*Data shown:*
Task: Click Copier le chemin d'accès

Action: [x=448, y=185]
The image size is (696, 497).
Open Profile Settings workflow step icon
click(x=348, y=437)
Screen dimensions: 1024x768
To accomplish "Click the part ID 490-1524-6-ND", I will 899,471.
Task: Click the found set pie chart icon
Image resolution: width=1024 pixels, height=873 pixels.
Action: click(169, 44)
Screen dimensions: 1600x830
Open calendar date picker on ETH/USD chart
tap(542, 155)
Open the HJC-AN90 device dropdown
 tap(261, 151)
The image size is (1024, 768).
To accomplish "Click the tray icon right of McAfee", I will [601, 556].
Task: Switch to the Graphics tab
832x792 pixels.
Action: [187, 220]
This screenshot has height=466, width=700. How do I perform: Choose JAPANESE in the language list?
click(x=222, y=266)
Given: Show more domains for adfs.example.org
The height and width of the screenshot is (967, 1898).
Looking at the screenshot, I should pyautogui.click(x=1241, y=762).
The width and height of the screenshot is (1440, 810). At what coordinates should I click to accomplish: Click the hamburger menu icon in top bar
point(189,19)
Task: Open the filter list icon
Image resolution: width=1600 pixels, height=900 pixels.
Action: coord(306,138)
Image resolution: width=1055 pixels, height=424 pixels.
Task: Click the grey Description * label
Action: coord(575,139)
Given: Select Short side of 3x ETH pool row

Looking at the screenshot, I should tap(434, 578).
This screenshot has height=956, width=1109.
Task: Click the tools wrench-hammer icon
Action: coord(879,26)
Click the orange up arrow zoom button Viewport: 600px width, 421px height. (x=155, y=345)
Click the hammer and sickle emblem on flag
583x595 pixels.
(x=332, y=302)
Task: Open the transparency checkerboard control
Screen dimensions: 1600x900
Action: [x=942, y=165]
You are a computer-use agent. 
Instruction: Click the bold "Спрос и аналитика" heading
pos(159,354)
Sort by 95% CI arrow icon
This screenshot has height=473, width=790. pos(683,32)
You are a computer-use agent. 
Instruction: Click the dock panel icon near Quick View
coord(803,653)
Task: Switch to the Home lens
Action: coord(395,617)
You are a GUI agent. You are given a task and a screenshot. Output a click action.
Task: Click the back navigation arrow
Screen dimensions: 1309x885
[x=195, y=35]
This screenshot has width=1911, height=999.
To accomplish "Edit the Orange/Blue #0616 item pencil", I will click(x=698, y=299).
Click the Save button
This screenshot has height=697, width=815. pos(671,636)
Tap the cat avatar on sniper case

*Required work:* Each of the records should be retyped exactly.

*Task response:*
Task: Click Copier le chemin d'accès

Action: [x=448, y=185]
The image size is (696, 497).
Open Profile Settings workflow step icon
click(x=348, y=437)
Screen dimensions: 1024x768
To accomplish "Click the part ID 490-1524-6-ND", I will 899,471.
Task: Click the found set pie chart icon
Image resolution: width=1024 pixels, height=873 pixels.
Action: click(169, 44)
Screen dimensions: 1600x830
Open calendar date picker on ETH/USD chart
tap(542, 155)
Open the HJC-AN90 device dropdown
 tap(261, 151)
The image size is (1024, 768).
To accomplish "Click the tray icon right of McAfee", I will [601, 556].
Task: Switch to the Graphics tab
832x792 pixels.
Action: [187, 220]
This screenshot has height=466, width=700. How do I perform: Choose JAPANESE in the language list?
click(x=222, y=266)
Given: Show more domains for adfs.example.org
The height and width of the screenshot is (967, 1898).
Looking at the screenshot, I should pyautogui.click(x=1241, y=762).
The width and height of the screenshot is (1440, 810). At what coordinates should I click to accomplish: Click the hamburger menu icon in top bar
point(189,19)
Task: Open the filter list icon
Image resolution: width=1600 pixels, height=900 pixels.
Action: coord(306,138)
Image resolution: width=1055 pixels, height=424 pixels.
Task: Click the grey Description * label
Action: coord(575,139)
Given: Select Short side of 3x ETH pool row

Looking at the screenshot, I should tap(434, 578).
This screenshot has height=956, width=1109.
Task: Click the tools wrench-hammer icon
Action: coord(879,26)
Click the orange up arrow zoom button Viewport: 600px width, 421px height. (x=155, y=345)
Click the hammer and sickle emblem on flag
583x595 pixels.
(x=332, y=302)
Task: Open the transparency checkerboard control
Screen dimensions: 1600x900
Action: [x=942, y=165]
You are a computer-use agent. 
Instruction: Click the bold "Спрос и аналитика" heading
pos(159,354)
Sort by 95% CI arrow icon
This screenshot has height=473, width=790. pos(683,32)
You are a computer-use agent. 
Instruction: Click the dock panel icon near Quick View
coord(803,653)
Task: Switch to the Home lens
Action: coord(395,617)
You are a GUI agent. You are given a task and a screenshot. Output a click action.
Task: Click the back navigation arrow
Screen dimensions: 1309x885
[x=195, y=35]
This screenshot has width=1911, height=999.
To accomplish "Edit the Orange/Blue #0616 item pencil", I will click(x=698, y=299).
Click the Save button
This screenshot has height=697, width=815. pos(671,636)
Tap the cat avatar on sniper case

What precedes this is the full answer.